A volume-boosting Montreal-based music app is getting a boost of its own. Amp Me Inc., whose eponymous app syncs songs across smartphones to create a "social sound system," has received $8-million (U.S.) in Series A funding, the company announced Thursday morning.
Founder and chief executive Martin-Luc Archambault calls the app "viral by nature," since flooding a room with music across many smartphones requires a crowd to download the app and take part. Now that the company has fine-tuned its synchronization technology to work "95 per cent" of the time, Mr. Archambault says it will focus on making the app more social, such as by generating playlists based on the listening tastes of people using the app together.
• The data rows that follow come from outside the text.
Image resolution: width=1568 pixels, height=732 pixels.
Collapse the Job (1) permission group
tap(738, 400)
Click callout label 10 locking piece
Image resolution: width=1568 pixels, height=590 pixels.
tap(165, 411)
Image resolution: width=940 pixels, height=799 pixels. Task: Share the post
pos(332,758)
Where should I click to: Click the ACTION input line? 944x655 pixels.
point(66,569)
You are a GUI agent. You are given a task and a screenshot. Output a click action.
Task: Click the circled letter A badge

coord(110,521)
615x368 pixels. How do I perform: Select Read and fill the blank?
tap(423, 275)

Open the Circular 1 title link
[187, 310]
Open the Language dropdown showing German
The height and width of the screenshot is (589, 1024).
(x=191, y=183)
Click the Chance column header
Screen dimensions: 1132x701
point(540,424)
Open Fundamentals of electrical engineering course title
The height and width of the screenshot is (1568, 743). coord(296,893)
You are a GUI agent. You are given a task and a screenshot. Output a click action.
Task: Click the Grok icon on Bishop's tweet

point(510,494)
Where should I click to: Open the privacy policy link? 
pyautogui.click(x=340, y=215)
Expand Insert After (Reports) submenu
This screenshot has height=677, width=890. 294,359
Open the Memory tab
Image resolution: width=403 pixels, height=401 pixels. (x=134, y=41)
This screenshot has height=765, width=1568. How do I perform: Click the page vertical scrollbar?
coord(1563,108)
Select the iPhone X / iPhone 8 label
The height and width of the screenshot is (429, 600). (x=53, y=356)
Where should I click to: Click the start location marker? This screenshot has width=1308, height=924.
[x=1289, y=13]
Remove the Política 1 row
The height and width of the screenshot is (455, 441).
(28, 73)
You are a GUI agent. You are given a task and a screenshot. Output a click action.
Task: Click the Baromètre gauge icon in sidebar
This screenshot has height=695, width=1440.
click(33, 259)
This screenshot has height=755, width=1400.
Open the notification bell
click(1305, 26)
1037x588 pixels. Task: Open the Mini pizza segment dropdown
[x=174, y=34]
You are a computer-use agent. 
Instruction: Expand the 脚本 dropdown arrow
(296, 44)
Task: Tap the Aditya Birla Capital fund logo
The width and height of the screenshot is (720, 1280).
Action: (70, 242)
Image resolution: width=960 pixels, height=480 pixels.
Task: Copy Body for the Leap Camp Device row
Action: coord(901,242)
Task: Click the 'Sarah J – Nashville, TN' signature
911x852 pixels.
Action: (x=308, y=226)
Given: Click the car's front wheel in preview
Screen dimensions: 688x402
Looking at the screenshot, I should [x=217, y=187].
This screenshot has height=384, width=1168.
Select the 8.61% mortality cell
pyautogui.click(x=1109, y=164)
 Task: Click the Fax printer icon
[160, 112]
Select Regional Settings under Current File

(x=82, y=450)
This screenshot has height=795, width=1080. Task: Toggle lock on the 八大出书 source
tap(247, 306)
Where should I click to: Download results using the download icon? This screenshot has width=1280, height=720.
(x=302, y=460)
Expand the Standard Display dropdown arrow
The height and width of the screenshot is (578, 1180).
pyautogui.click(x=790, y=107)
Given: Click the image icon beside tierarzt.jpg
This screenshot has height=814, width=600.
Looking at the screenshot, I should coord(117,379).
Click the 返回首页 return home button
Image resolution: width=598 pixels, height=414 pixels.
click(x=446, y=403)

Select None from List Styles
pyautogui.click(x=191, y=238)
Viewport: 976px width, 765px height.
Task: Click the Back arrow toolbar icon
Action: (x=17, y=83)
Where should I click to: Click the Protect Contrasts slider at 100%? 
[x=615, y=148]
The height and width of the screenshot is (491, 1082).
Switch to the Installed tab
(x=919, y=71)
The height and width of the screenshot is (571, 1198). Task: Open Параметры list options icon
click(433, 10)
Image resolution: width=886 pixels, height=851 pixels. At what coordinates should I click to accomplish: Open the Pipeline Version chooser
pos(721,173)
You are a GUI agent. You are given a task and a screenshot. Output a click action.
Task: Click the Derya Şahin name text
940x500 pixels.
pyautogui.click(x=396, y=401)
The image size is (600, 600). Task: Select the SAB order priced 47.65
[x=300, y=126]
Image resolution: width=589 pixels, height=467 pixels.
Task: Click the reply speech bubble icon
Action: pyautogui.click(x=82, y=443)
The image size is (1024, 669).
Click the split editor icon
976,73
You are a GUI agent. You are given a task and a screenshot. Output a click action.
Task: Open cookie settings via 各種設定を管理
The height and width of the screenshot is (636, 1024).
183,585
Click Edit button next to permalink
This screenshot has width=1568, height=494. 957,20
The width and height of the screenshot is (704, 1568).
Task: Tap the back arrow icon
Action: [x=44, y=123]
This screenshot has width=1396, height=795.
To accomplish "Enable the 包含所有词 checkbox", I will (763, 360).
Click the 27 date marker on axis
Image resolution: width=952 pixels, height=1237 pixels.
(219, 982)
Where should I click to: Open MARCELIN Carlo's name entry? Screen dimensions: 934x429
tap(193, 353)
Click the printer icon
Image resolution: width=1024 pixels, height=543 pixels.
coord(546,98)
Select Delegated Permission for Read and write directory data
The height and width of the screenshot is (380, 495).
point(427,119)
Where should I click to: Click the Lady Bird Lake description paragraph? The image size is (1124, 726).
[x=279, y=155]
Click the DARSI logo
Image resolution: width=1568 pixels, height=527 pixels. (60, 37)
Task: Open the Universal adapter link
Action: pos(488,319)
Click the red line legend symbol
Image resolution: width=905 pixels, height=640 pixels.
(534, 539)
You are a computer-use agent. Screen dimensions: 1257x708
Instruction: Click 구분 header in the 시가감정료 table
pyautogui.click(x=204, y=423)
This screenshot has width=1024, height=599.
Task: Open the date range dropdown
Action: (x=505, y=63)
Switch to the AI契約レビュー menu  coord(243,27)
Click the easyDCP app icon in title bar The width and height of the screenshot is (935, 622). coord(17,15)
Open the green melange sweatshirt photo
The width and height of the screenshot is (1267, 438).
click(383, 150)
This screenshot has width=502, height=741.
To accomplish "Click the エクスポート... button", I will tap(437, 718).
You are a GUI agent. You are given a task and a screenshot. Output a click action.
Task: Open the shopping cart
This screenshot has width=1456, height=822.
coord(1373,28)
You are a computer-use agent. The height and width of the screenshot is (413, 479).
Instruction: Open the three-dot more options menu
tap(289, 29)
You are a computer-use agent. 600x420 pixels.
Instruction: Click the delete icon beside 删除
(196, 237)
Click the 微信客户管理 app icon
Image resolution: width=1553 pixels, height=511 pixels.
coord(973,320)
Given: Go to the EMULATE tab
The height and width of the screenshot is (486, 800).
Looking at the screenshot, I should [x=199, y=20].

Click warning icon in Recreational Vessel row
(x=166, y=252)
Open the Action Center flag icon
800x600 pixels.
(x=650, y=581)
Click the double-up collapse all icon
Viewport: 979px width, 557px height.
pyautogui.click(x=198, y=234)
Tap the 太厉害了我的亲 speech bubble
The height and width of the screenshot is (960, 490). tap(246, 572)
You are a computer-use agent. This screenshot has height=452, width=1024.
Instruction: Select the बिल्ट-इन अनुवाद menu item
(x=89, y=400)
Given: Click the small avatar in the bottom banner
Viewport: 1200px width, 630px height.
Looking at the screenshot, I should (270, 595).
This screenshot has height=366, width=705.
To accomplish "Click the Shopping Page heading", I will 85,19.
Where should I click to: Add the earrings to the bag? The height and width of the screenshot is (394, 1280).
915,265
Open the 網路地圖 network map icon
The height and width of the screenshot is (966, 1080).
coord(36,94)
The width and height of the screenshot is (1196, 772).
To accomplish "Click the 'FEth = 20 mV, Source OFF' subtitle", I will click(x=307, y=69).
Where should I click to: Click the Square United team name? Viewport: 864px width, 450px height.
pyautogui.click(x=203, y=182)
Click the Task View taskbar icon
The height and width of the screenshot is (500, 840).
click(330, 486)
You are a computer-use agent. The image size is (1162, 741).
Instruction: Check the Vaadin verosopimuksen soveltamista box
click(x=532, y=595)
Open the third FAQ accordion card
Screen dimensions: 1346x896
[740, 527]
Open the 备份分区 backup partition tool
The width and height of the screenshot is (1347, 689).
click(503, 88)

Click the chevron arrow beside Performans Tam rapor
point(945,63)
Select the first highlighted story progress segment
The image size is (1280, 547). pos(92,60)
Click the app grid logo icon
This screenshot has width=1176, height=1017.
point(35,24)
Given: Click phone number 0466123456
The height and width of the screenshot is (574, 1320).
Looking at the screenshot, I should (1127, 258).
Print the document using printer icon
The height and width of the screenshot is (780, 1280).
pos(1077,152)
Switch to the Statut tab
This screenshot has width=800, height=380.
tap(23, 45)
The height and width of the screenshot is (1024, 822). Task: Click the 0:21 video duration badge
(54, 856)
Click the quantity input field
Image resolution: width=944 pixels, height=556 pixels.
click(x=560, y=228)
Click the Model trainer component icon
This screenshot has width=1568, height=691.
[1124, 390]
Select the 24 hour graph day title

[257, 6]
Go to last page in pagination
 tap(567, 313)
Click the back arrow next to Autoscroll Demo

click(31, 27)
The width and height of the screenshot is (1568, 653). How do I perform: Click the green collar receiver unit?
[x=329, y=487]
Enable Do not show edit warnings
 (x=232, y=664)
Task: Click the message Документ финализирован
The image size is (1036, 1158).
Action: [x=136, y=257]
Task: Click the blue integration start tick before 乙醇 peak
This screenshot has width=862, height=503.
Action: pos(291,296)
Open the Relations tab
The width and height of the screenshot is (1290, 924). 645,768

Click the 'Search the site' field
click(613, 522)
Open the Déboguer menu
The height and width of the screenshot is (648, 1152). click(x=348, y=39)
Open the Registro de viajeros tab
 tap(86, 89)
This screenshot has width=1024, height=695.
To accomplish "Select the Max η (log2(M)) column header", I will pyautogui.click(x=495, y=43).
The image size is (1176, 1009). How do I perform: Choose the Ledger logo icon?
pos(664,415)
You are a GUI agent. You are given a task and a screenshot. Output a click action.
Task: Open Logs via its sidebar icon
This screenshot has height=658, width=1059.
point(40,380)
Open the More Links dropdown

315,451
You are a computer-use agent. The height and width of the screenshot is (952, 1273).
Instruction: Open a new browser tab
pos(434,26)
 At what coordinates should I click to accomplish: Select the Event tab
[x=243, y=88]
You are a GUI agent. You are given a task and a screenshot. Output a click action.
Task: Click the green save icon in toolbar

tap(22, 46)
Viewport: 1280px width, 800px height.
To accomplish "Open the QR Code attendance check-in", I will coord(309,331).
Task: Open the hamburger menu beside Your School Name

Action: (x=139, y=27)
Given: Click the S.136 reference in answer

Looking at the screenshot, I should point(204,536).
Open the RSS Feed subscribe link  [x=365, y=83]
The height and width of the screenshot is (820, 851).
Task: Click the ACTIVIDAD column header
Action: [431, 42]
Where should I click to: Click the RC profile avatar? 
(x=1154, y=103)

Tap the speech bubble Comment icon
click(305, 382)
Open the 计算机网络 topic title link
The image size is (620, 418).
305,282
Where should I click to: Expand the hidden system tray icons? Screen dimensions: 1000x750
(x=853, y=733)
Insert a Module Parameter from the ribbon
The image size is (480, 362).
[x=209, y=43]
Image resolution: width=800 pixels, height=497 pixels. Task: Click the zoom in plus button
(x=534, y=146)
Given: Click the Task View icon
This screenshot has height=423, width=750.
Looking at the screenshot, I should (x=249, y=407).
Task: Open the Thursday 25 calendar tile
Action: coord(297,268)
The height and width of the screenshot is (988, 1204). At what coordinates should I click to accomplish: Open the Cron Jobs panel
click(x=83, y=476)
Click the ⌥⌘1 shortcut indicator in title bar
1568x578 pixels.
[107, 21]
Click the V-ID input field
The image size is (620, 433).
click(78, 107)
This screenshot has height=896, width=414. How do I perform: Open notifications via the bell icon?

The traditional recorded music industry is struggling to adapt to declining sales across both physical and downloaded music, but fresh cash is flowing to companies changing the way music is consumed and produced. Amp Me is the latest in a series of Canadian music-tech startups to get a vote of confidence from investors, following the likes of Landr automated music-mastering services and Viryl Technologies's modern vinyl presses.
Toronto's Relay Ventures is leading this funding round. Managing partner John Albright said in an interview that Relay has regularly turned down music-tech opportunities after a failed song-data investment a few years ago. But he feels Amp Me is different.
"We're taking the point of view that this isn't a music app – that it's a social app," Mr. Albright said. "Every deal we do is very risky. This one's much riskier, but the upside is much higher."
Other participants in this round include Investissement Québec, Slaight Music, OMERS Ventures, Townsgate Media and Real Ventures. Amp Me's funding now totals $12.5-million (Canadian).
Mr. Archambault is a Radio-Canada Dragon, angel investor and serial entrepreneur whose other companies include the social-search engine Wajam Internet Technologies Inc. He recalls a time when he arrived at a friend's new apartment, bottle of champagne in hand and ready for a housewarming party, only to find out there was no stereo set up.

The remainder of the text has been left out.